- [Instructions for the task]: Find the word "will" in the listing; pull out each line holding it.

Records for this task below:

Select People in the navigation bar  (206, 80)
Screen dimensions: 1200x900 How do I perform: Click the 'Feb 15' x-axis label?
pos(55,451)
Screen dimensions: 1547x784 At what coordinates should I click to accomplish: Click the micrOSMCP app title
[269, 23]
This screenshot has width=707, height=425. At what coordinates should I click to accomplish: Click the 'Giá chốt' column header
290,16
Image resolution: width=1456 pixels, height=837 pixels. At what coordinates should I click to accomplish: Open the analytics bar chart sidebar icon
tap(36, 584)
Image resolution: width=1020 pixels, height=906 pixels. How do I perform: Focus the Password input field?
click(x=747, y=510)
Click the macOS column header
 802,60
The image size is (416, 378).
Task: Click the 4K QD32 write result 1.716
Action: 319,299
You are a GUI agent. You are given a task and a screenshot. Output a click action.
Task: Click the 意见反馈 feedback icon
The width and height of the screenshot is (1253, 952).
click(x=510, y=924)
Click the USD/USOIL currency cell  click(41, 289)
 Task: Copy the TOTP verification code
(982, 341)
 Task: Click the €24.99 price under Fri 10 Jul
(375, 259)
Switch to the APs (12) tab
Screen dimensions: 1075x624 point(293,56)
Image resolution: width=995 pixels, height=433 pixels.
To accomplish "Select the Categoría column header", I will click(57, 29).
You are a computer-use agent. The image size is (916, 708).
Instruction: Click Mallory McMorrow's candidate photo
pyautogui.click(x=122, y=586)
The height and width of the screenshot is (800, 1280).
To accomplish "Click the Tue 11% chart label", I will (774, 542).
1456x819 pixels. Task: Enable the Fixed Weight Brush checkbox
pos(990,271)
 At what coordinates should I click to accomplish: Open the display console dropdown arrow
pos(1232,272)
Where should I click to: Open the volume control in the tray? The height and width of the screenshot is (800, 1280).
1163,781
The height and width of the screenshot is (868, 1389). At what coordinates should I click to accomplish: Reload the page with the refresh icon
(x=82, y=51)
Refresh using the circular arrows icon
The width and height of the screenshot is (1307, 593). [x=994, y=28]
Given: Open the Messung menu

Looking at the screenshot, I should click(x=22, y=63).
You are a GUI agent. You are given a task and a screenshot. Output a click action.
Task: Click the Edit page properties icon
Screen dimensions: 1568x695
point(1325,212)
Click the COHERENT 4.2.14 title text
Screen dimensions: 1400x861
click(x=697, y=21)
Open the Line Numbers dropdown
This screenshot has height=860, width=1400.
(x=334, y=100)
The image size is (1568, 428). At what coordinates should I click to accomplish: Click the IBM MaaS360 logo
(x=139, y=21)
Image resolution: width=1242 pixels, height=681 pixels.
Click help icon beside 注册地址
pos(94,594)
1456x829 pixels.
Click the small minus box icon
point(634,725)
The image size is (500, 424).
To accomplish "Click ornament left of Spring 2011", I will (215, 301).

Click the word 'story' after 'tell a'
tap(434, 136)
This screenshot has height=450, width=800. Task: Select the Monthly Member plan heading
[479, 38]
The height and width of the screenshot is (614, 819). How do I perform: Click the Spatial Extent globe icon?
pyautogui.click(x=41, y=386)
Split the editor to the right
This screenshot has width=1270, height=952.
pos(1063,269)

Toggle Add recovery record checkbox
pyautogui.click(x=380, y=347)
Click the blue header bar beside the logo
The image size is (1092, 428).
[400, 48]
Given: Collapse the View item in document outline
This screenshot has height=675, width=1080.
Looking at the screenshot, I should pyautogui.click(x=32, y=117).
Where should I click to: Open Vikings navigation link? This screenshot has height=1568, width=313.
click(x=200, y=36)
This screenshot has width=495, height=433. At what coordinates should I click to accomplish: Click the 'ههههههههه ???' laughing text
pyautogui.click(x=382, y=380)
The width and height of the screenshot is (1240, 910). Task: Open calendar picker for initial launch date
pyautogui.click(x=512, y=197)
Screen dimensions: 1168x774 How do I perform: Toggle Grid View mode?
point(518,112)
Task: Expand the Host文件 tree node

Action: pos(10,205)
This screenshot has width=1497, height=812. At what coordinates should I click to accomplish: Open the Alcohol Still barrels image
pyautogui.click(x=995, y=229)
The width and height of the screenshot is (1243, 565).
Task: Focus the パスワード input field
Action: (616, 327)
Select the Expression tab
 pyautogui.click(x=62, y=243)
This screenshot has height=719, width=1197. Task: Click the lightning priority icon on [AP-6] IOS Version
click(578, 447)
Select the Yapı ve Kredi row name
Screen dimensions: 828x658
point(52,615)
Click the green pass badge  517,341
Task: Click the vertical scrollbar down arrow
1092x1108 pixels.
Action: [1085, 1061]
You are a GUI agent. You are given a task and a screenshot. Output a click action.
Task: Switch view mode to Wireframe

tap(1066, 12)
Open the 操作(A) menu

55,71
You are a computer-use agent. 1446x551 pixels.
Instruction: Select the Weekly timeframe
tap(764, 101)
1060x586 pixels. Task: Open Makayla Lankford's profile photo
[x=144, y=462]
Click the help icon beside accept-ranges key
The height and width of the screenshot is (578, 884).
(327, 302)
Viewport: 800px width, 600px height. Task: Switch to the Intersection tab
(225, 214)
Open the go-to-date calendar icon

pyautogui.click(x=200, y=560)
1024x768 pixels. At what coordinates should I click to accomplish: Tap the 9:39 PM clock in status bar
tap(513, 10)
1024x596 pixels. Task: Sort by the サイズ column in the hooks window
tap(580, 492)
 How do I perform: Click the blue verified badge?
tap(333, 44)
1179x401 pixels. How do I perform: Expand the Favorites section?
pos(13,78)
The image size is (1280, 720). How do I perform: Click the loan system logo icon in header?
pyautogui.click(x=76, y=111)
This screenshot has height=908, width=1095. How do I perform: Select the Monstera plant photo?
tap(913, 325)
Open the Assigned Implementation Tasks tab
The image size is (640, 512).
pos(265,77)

End of Records for this task.

- [Response]:
To accomplish "Select the Categoría column header", I will click(57, 29).
To accomplish "Click the Tue 11% chart label", I will (774, 542).
To accomplish "Click ornament left of Spring 2011", I will (215, 301).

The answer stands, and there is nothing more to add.